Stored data
=====

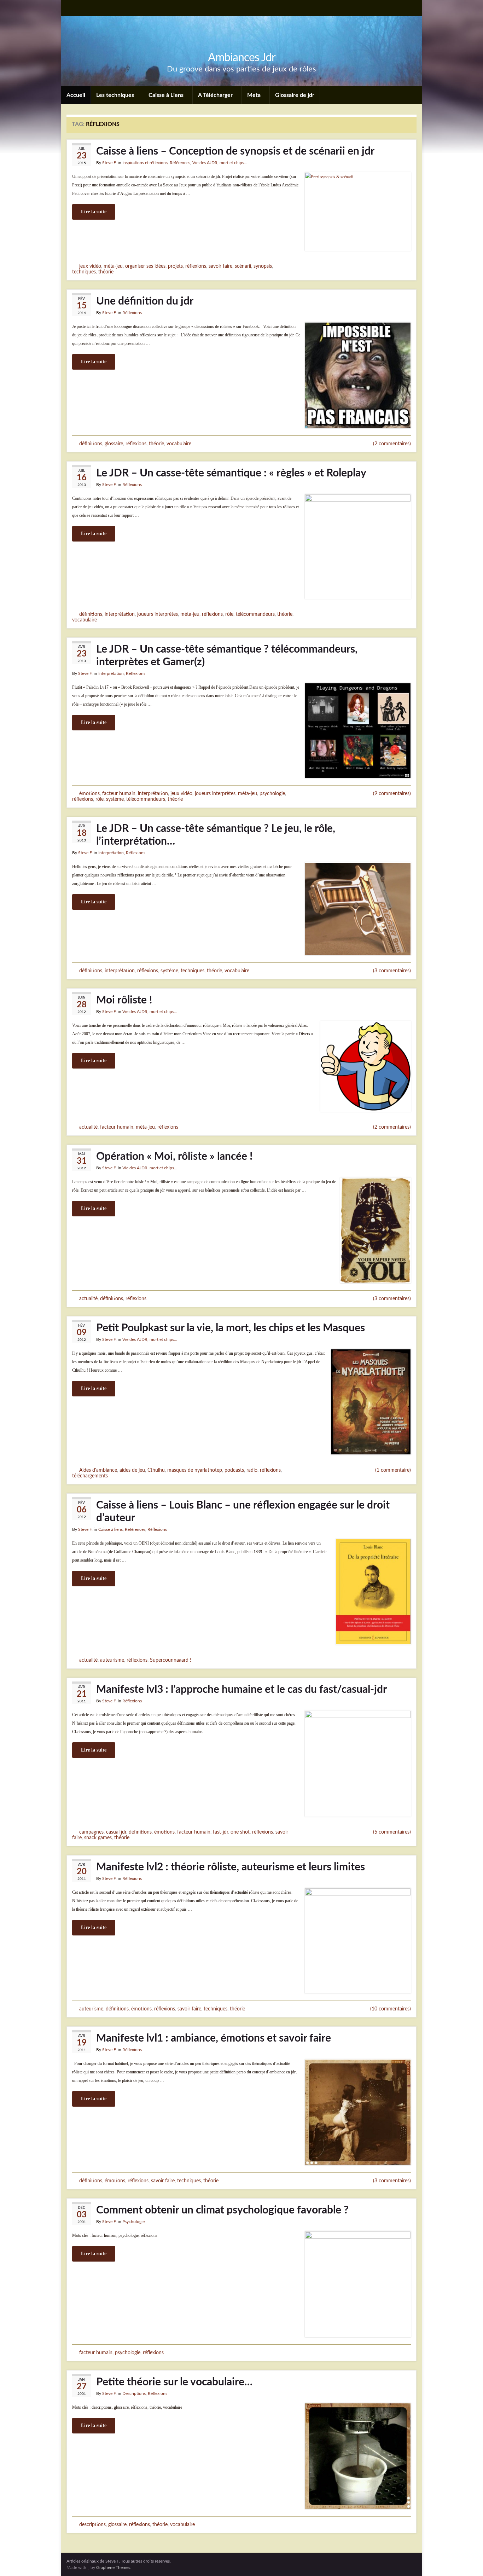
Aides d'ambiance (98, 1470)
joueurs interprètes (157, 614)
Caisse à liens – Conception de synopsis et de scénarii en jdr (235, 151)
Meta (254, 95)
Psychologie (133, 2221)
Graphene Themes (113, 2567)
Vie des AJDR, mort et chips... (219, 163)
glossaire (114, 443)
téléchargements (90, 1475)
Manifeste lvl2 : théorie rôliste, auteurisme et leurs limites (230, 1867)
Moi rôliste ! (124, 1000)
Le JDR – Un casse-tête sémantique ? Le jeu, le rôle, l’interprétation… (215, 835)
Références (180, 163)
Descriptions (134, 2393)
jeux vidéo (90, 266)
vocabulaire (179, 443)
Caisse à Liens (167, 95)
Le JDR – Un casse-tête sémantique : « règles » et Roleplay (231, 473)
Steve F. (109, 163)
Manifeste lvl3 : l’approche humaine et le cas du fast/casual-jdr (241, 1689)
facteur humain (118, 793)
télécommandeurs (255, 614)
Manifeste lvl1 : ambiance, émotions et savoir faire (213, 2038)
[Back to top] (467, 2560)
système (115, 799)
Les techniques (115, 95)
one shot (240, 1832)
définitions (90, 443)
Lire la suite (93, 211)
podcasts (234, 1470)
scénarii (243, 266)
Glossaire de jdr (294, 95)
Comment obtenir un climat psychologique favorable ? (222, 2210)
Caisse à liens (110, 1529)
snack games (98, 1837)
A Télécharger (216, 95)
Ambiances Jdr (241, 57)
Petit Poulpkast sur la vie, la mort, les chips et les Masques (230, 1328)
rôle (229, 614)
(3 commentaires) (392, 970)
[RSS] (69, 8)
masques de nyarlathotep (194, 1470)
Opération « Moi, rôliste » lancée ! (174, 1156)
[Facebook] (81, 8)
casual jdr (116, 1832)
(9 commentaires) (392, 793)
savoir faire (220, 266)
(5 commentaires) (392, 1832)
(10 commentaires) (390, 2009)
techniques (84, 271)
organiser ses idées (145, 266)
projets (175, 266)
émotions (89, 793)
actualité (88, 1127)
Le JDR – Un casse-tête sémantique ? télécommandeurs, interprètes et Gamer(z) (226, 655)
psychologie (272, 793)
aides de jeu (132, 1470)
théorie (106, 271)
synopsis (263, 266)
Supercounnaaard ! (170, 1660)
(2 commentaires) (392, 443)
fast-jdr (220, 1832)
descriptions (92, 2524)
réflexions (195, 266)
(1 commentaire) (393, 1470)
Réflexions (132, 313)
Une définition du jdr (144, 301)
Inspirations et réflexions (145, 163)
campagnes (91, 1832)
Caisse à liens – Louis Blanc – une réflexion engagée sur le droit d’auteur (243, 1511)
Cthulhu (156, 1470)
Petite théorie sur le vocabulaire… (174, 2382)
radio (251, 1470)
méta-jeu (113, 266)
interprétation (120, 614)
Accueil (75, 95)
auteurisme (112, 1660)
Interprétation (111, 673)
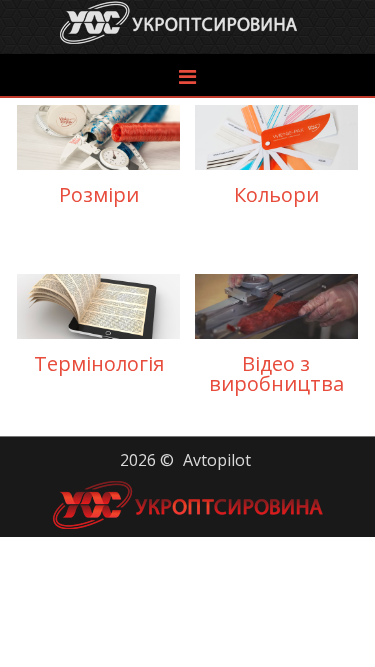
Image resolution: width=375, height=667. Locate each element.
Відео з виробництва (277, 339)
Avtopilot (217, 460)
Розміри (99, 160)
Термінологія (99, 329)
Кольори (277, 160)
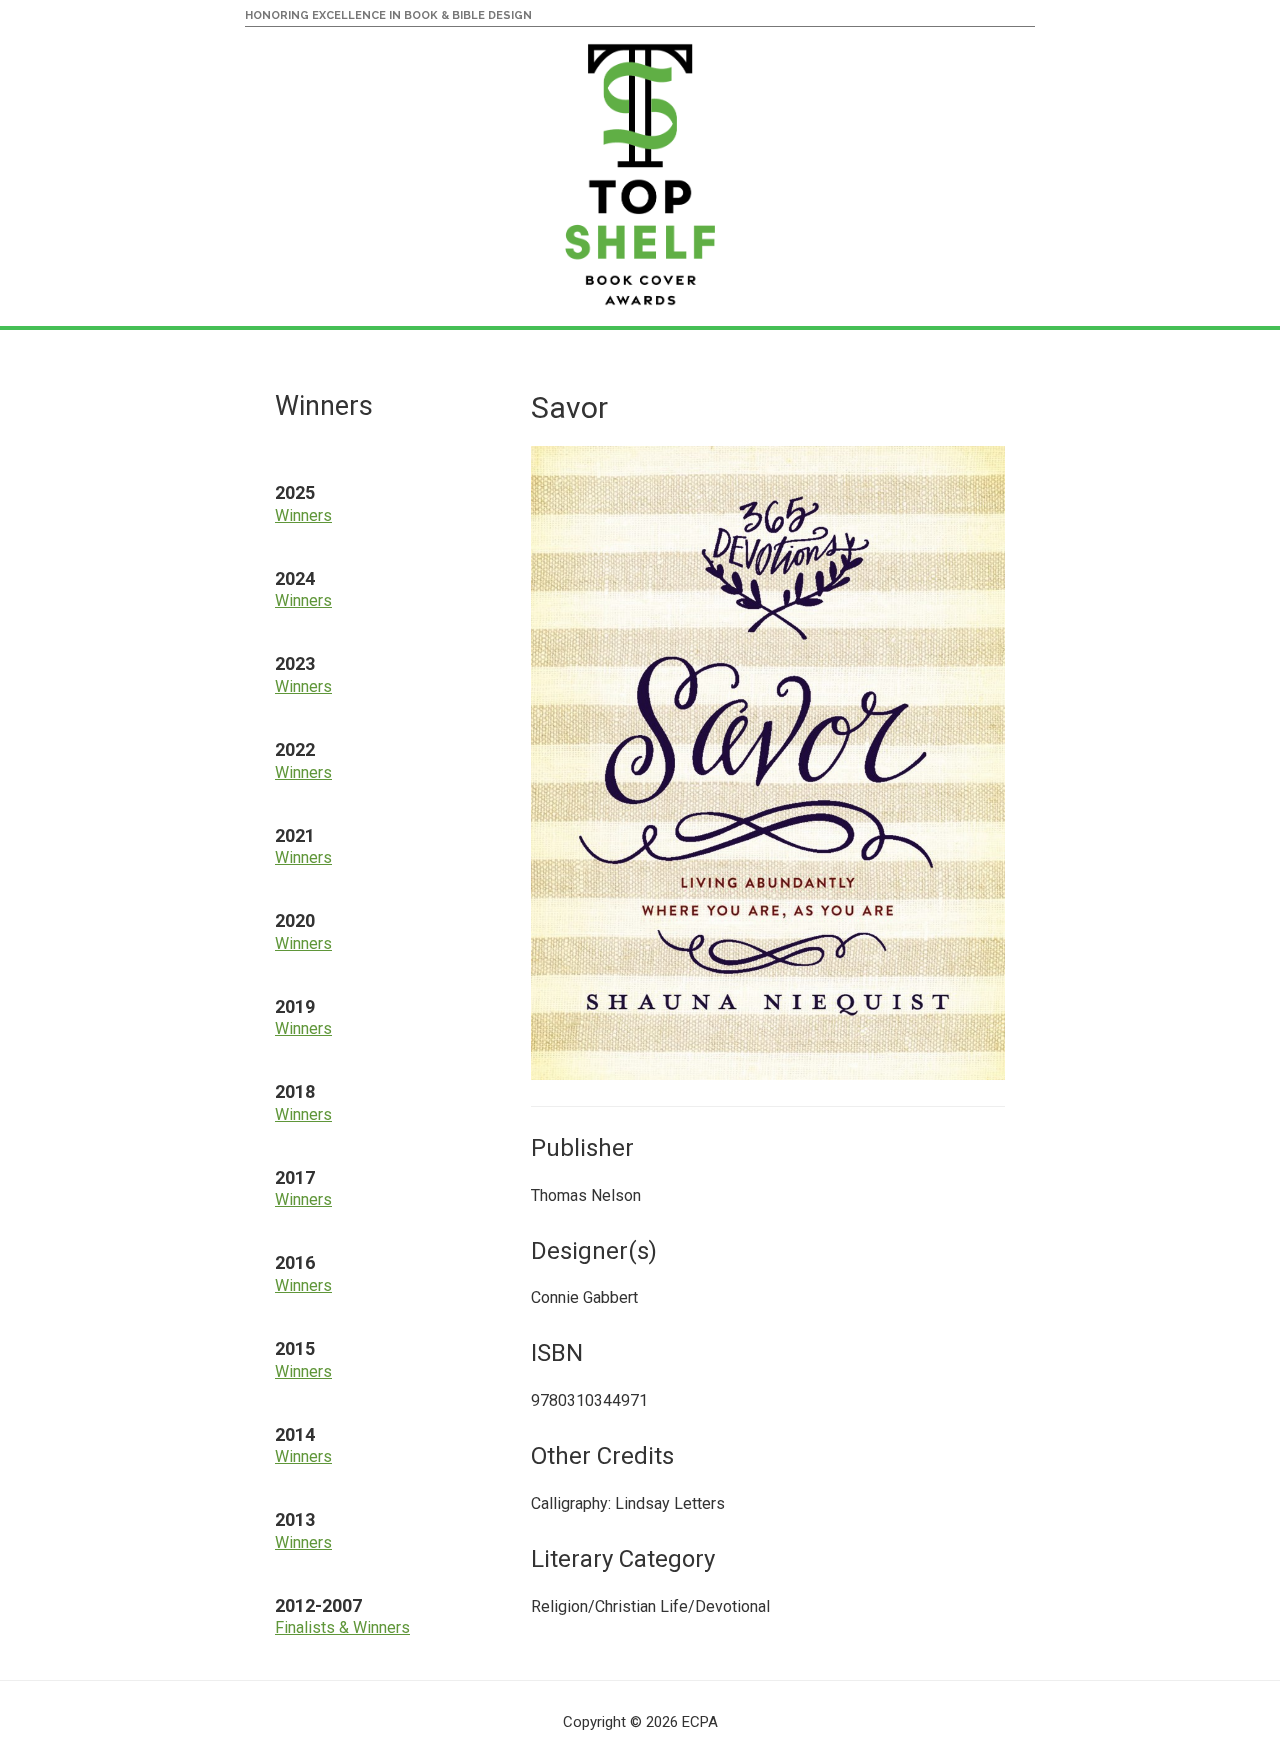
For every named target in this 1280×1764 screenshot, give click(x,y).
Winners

=====

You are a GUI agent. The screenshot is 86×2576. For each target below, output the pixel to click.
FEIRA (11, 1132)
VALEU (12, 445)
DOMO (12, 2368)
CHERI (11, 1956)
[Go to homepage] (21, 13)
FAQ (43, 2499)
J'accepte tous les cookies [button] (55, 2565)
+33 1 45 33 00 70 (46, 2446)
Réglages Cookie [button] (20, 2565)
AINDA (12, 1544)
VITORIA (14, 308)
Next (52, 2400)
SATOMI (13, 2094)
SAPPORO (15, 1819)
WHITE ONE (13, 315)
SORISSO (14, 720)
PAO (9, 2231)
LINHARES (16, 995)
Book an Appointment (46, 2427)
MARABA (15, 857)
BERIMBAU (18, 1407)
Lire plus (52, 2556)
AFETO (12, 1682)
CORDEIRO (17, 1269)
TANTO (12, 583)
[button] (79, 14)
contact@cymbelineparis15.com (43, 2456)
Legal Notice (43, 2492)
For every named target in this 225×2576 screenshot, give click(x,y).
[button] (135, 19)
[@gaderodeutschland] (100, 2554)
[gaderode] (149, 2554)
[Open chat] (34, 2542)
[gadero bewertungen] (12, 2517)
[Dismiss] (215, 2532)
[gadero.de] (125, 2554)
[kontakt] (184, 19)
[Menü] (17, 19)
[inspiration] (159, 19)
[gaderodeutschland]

=====

### Aim of the task
In the data above, retype exactly and only the lines between the one holding "Caisse à Liens (167, 95)" and the one holding "système (115, 799)", inclusive.

### Response to the task
Caisse à Liens (167, 95)
Le JDR – Un casse-tête sémantique : « règles » et Roleplay (231, 473)
Steve F. (109, 163)
Manifeste lvl3 : l’approche humaine et le cas du fast/casual-jdr (241, 1689)
facteur humain (118, 793)
télécommandeurs (255, 614)
Manifeste lvl1 : ambiance, émotions et savoir faire (213, 2038)
[Back to top] (467, 2560)
système (115, 799)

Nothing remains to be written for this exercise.